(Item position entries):

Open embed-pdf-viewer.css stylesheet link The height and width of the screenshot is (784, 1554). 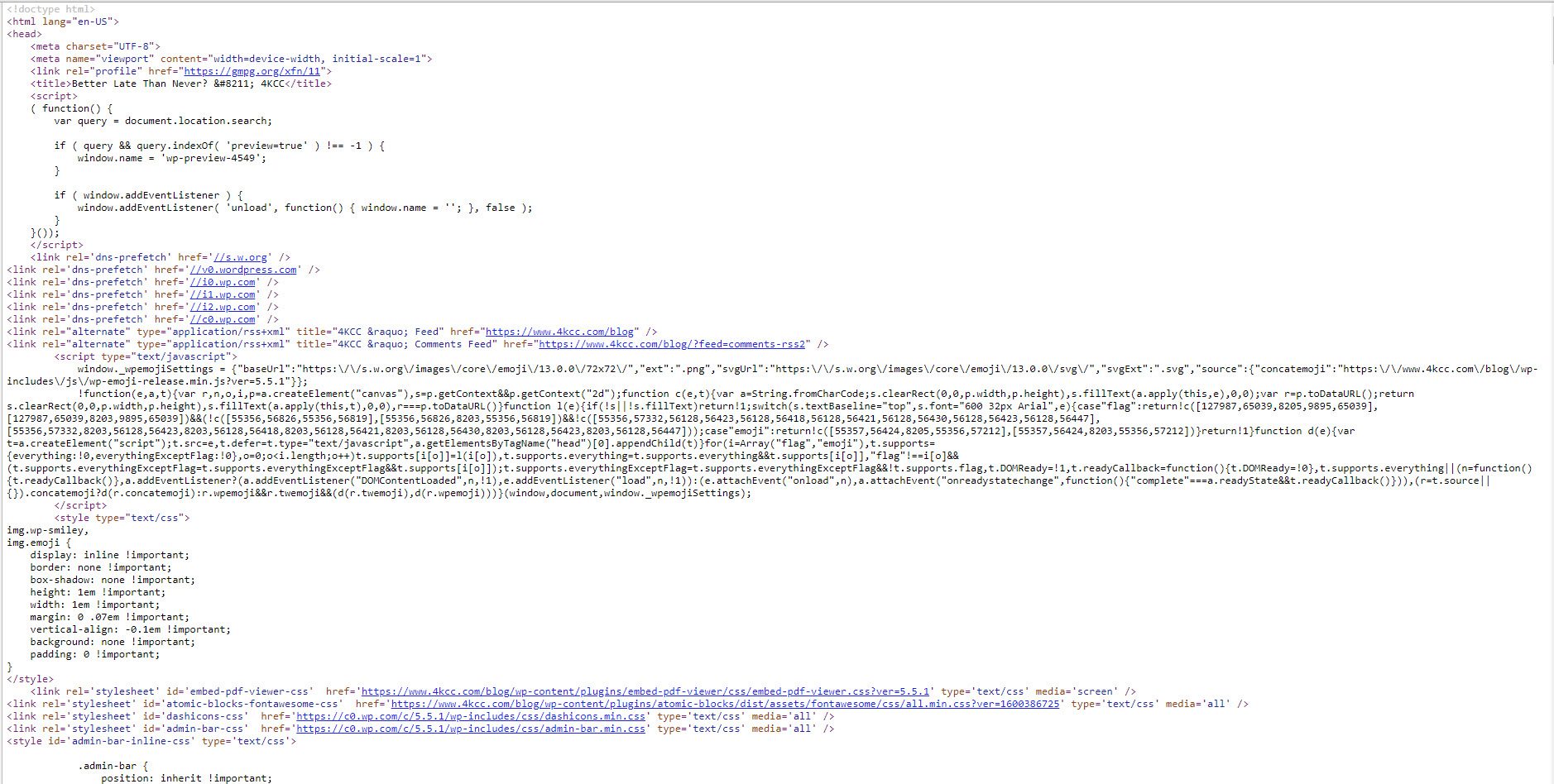coord(645,691)
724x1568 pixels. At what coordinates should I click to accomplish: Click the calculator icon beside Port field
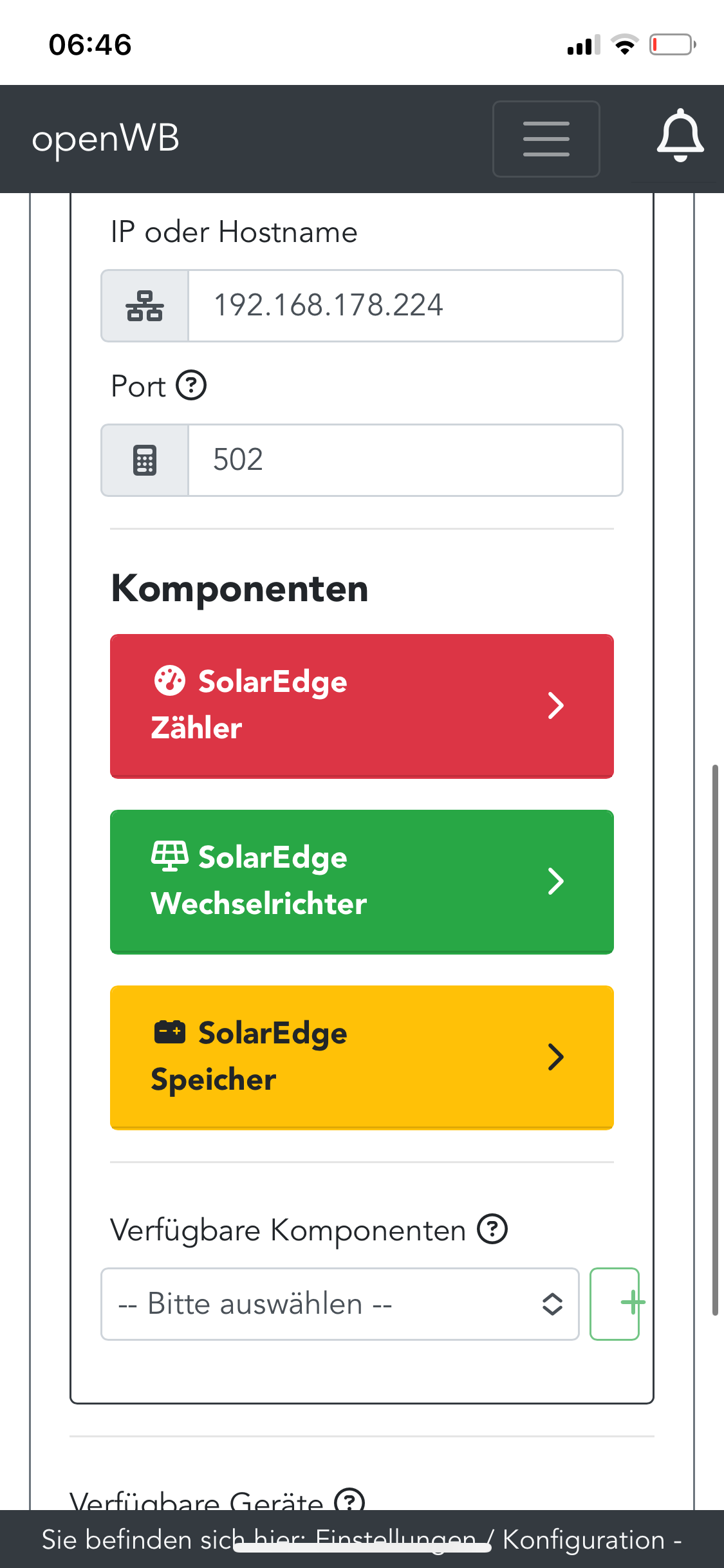(x=145, y=460)
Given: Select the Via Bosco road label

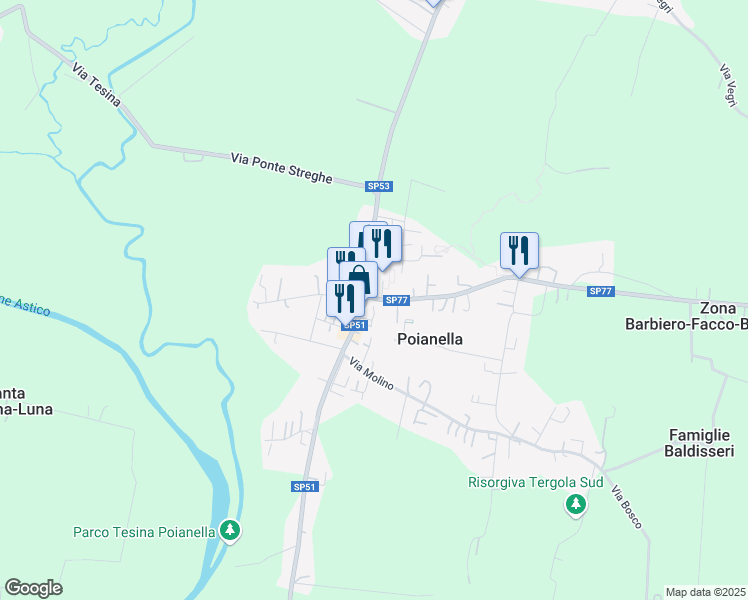Looking at the screenshot, I should [627, 507].
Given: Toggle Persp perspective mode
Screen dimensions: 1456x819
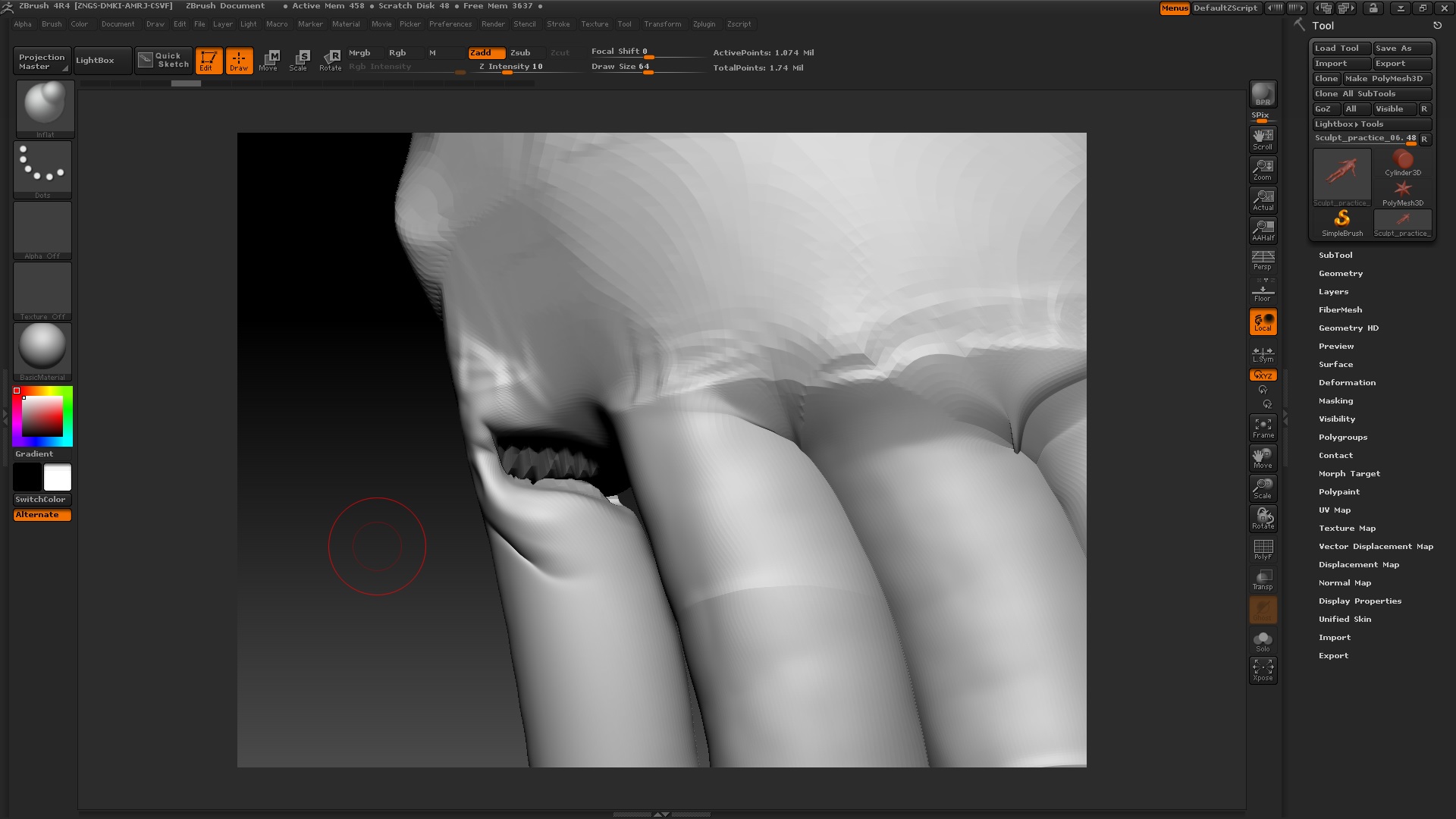Looking at the screenshot, I should [x=1263, y=260].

(EXERCISE):
Put everything from the line containing "Given: Toggle Persp perspective mode" down to the end of the entries into a Markdown table with the columns Row and Line, skipping blank lines. Leave the pictures out.

(RESPONSE TO THE TASK):
| Row | Line |
|---|---|
| 1 | Given: Toggle Persp perspective mode |
| 2 | Screen dimensions: 1456x819 |
| 3 | Looking at the screenshot, I should [x=1263, y=260]. |